An enormous factor here is the cult of speed. This mantra — performance above all — has touched every generation of programmers. The zero-overhead zealots, the minimal-runtime purists, these camps are not only present, they are crowd out every other perspective. It's not that their arguments are entirely unfounded. Language choice does have a causal effect on application performance. The issue is that these voices drown out all others.

The root of the problem is measurement. Speed is one of the few dimensions of software that is trivially quantifiable, so it becomes the yardstick for everything. This is textbook McNamara Fallacy[1]: what is easy to measure becomes what is measured, and what is not easily measured is erased from the calculus. See developer velocity, cognitive overhead, maintainability, and joy. It's the same fallacy that McNamara made in Vietnam and Rumsfield made in the War on Terror so at least they're in good company.

This singular focus distorts decisions around language choice, especially among the inexperienced, who haven't yet learned to recognize trade-offs or to value the intangibles software process. Like you said, humans are irrational, but this is one particularly spectacular dimension of that irrationality.

1. https://en.wikipedia.org/wiki/McNamara_fallacy

> performance above all — has touched every generation of programmers

I find it hard to reconcile this with the actual observed trend of all software getting slower and more memory intensive over time

My observation from internal C projects I’ve worked with is that they often end up doing the wrong thing very fast, because the right thing is so hard to express in C. If you do the wrong thing ten million times, it can start to approximate the right thing. The best of all worlds is using a low level language for speed and a high level language for dealing with complexity. I very much doubt there’s one right language for everything.
You can simply scroll down in this very comments section to find folks arguing about the performance characteristics of various languages in the context of making claims about their benefits. Res ipsa loquitur
That's simple indeed, but also simply wrong. Reality of actually written apps is a way more important factor than such comments, and in that reality the cult of performance is tiny, not crowding out everything else
> An enormous factor here is the cult of speed.

Application performance is a very important factor. To ignore it is foolish.

Help me understand how this went from "There are factors other than speed that are important too" to "ignore speed." Would different phrasing conveyed the idea more effectively?
Pascal has subrange integer types. I'm wondering if any other language besides family relatives Ada or Delphi has this, apart from dependent type systems like Idris[0] or an explicit Haskell type like Data.Range.[1]

0. https://stackoverflow.com/questions/28426191/how-to-specify-...

1. https://hackage.haskell.org/package/range-0.3.0.2/docs/Data-...

rust has this to some extent (also enums can be seen as an evolution of this for some use cases)
And it's quite possible it will get a fully equivalent thing someday, we'll see.
I am the only one on HN that brings up Ada because I think it deserve some credit.
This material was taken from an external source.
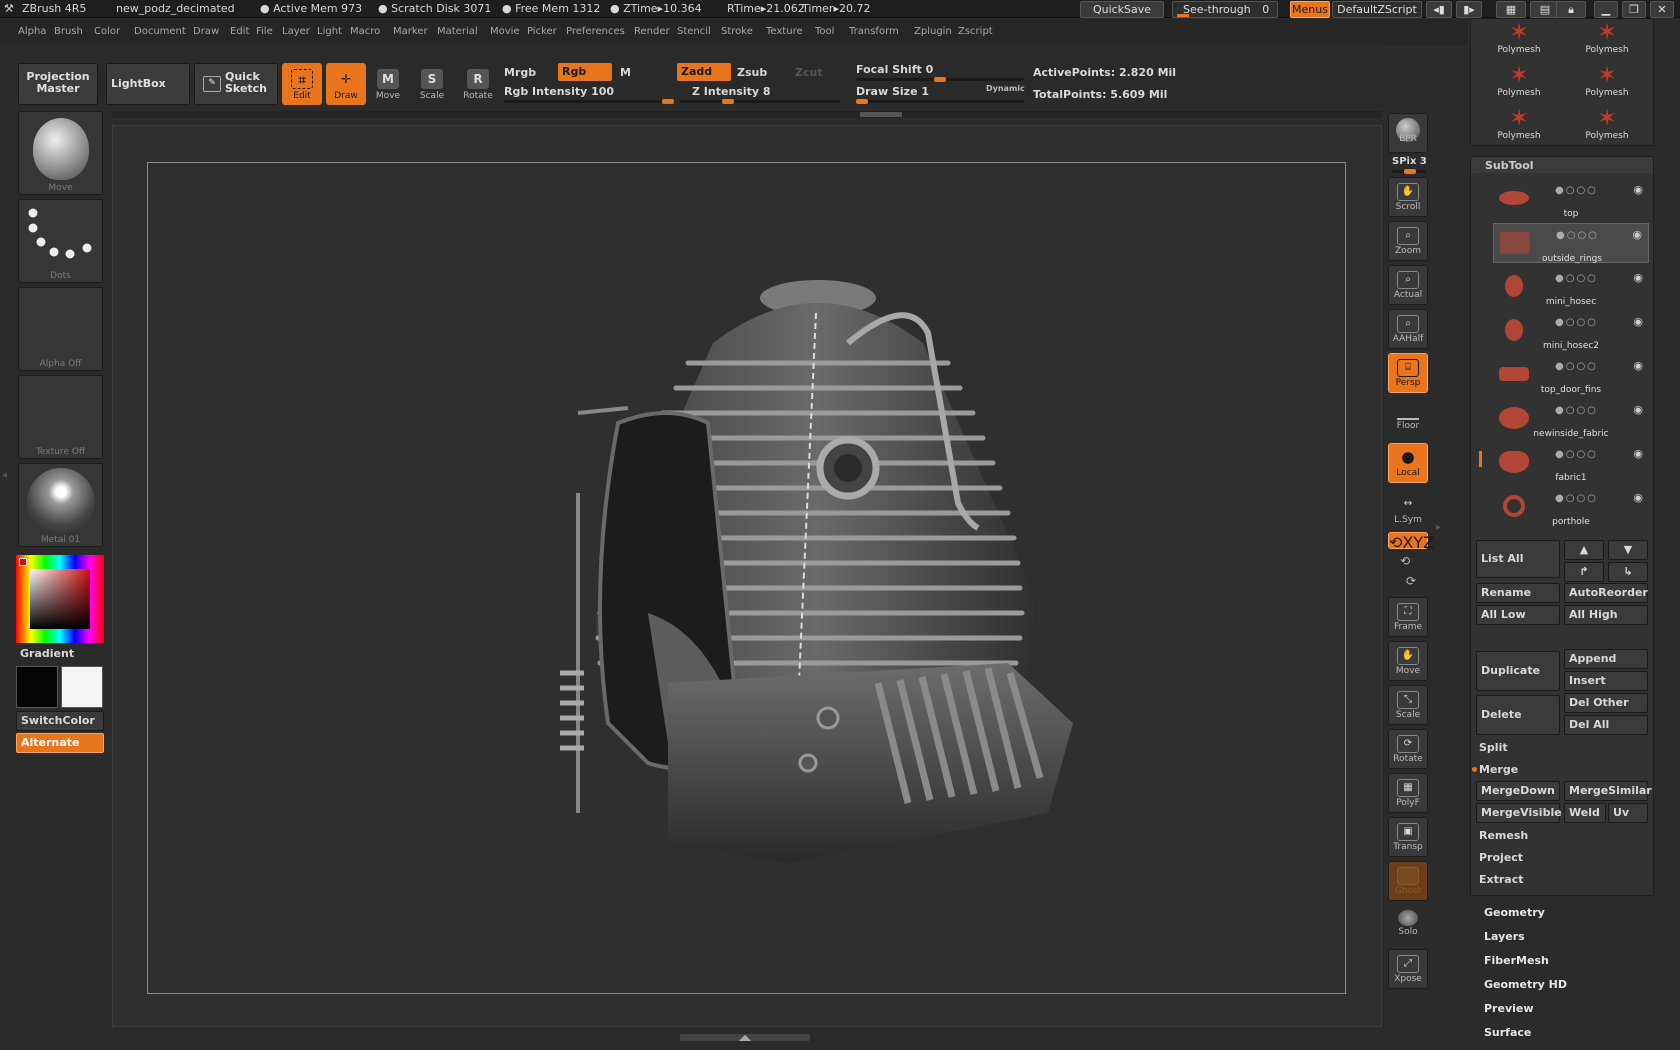 Image resolution: width=1680 pixels, height=1050 pixels. Describe the element at coordinates (1571, 375) in the screenshot. I see `subtool-item-top-door-fins: ●○○○ ◉ top_door_fins` at that location. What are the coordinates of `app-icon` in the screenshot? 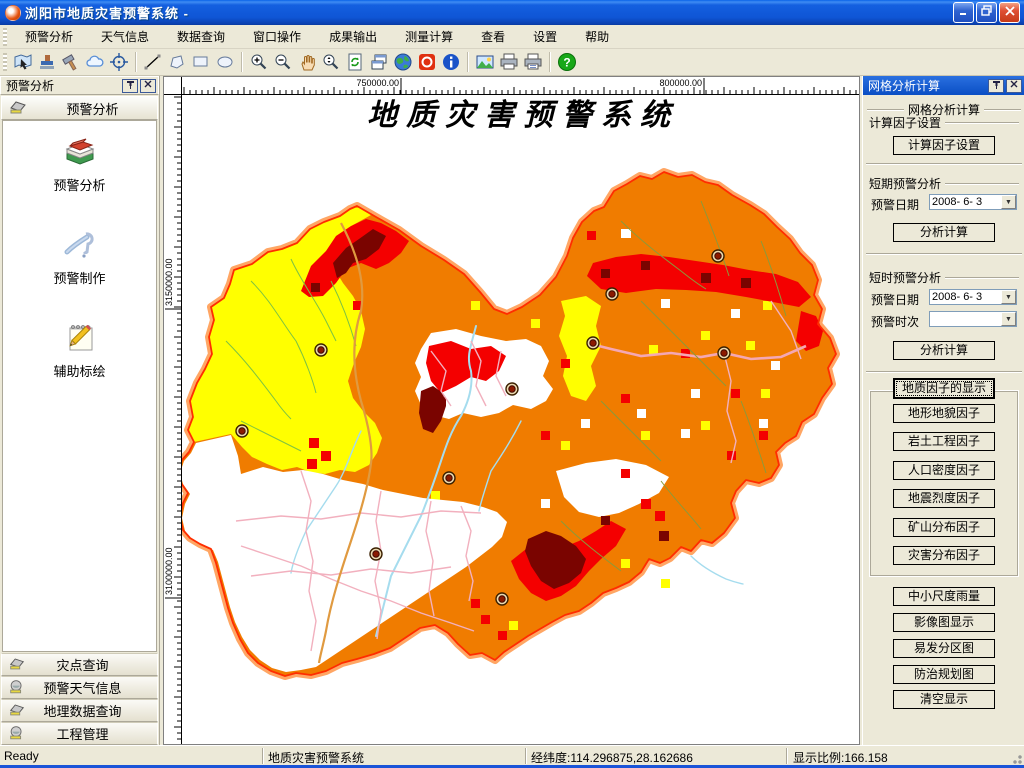 It's located at (13, 12).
But then it seems there are a lot of hate towards Pascal style syntax.
I bring it up all the time. :P
"table stakes" does not mean "guaranteed to succeed," so it's no surprise that some memory safe languages have died.
"You can give someone a perfect programming language that produces bug-free programs, and they'll reject it because it uses curly-braces or some shit."

Ada does not have curly braces.

Stephen Bourne, author of the Bourne shell, used macros to make C memory unsafe language look like Algo 68 memory safe language.